I spent the drive to Memphis hiding in my bunk. I didn’t want to face Zac after that drunken kiss. Even though his words had been slurred, he seemed to know exactly what he was doing when he kissed me. Still, I was sure that if he was sober, he wouldn’t have admitted all the things he did about his marriage. Although he still left a lot unsaid, I could read between the lines and see that things weren’t perfect, and I was certain he didn’t want me to know that.

If I could, I would avoid letting him ever find out that I did know.

I managed to successfully avoid him until well into the afternoon. Since we got into Memphis so early, Annalee and I ended up with a lot of free time. After a little sight seeing on Beale Street, we headed back to the venue to relax until the show. Minglewood Hall was in a strange sort of plaza with a bunch of other businesses, and I eventually found myself around the back of the building, leaning against the railing. From there, I could just barely see the river in the distance. It was such a cliché thing, but I’d always been drawn to bodies of water. My mom, who was into all sorts of new age stuff, said it was because I was a pisces. I wasn’t as into that stuff as she was, but I had to admit my sign fit me pretty well—that was why my fourth tattoo had been a set of fish, one on each foot. I was perfectly happy letting myself drift downstream, but I knew it was all too easy to let the current pull me under, too.
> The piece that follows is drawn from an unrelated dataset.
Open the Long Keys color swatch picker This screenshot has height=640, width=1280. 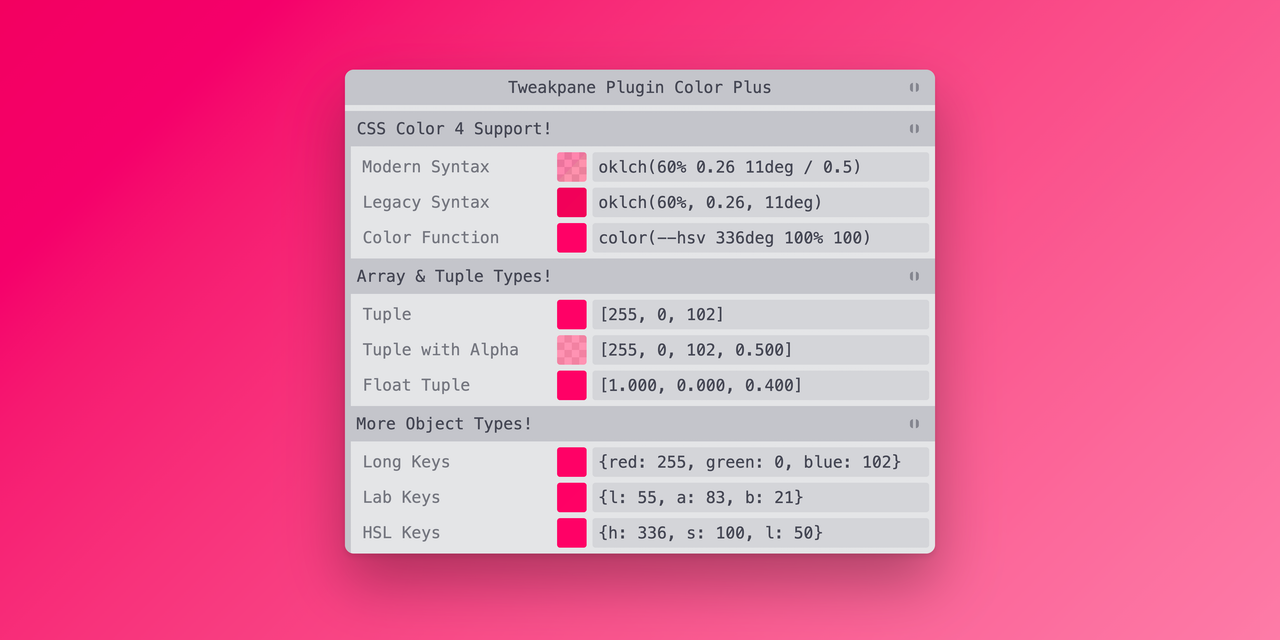point(571,461)
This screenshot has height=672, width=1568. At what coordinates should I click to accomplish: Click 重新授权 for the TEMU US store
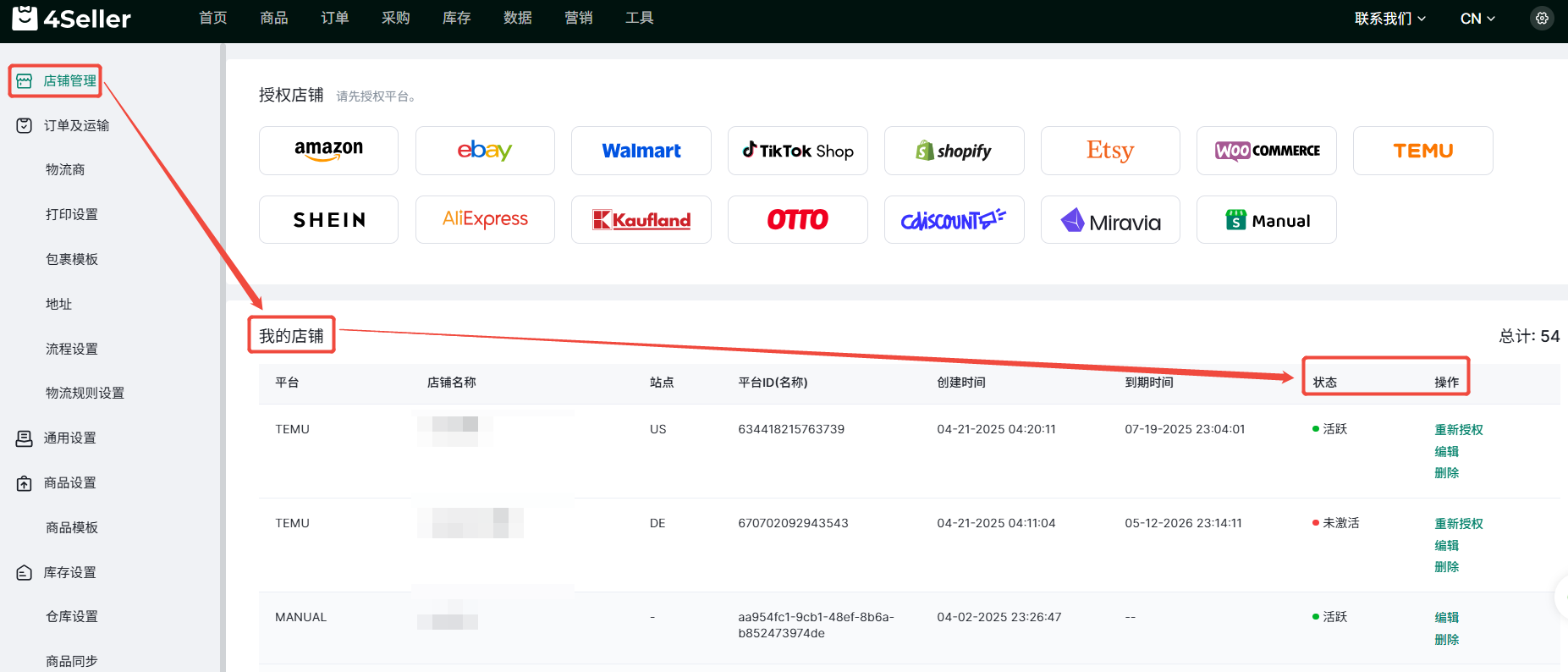click(1458, 429)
Although I hadn’t heard the door open or close, I suddenly felt the warmth of someone standing next to me. Somehow, even before I turned to look, I knew who it was. I remembered that warmth and his scent, even though the latter had been buried under several shots of rum the night before.

“Zac,” I said. “I didn’t know you were there.”

“I didn’t know you were here,” he countered. “What are you doing?”

I shrugged. “Just thinking, I guess.”

“About what?” He asked. There was something off about his demeanor, and I couldn’t quite put my finger on what. Something… distant. Unfamiliar. Nothing like the night before.

“About… water, I guess,” I replied, soliciting a confused look from Zac. “I dunno, I’m a pisces. It’s a thing.”

“Is that what the fish are all about?” He asked, pointing to my feet. Each foot had a slightly different koi fish, in shades of blue and pink. Together, they formed the symbol for my sign.

“Tay’s a pisces…” Zac replied, but I could tell his mind was elsewhere. A second later, he brushed back my hair, revealing my first tattoo, the three brightly colored stars behind my ear. “This one… what’s this one about?”

“Teenage rebellion,” I replied, trying not to tremble at Zac’s touch.

His head had rested right against those tattoos the night before, his hair brushing my neck. I wondered if he remembered. As he pulled back and stared at me, his eyes growing hazy, I had a feeling realization was hitting him right as I watched.

“Did you… were you in my room last night?” He asked, but I could see in his eyes that he already knew the answer.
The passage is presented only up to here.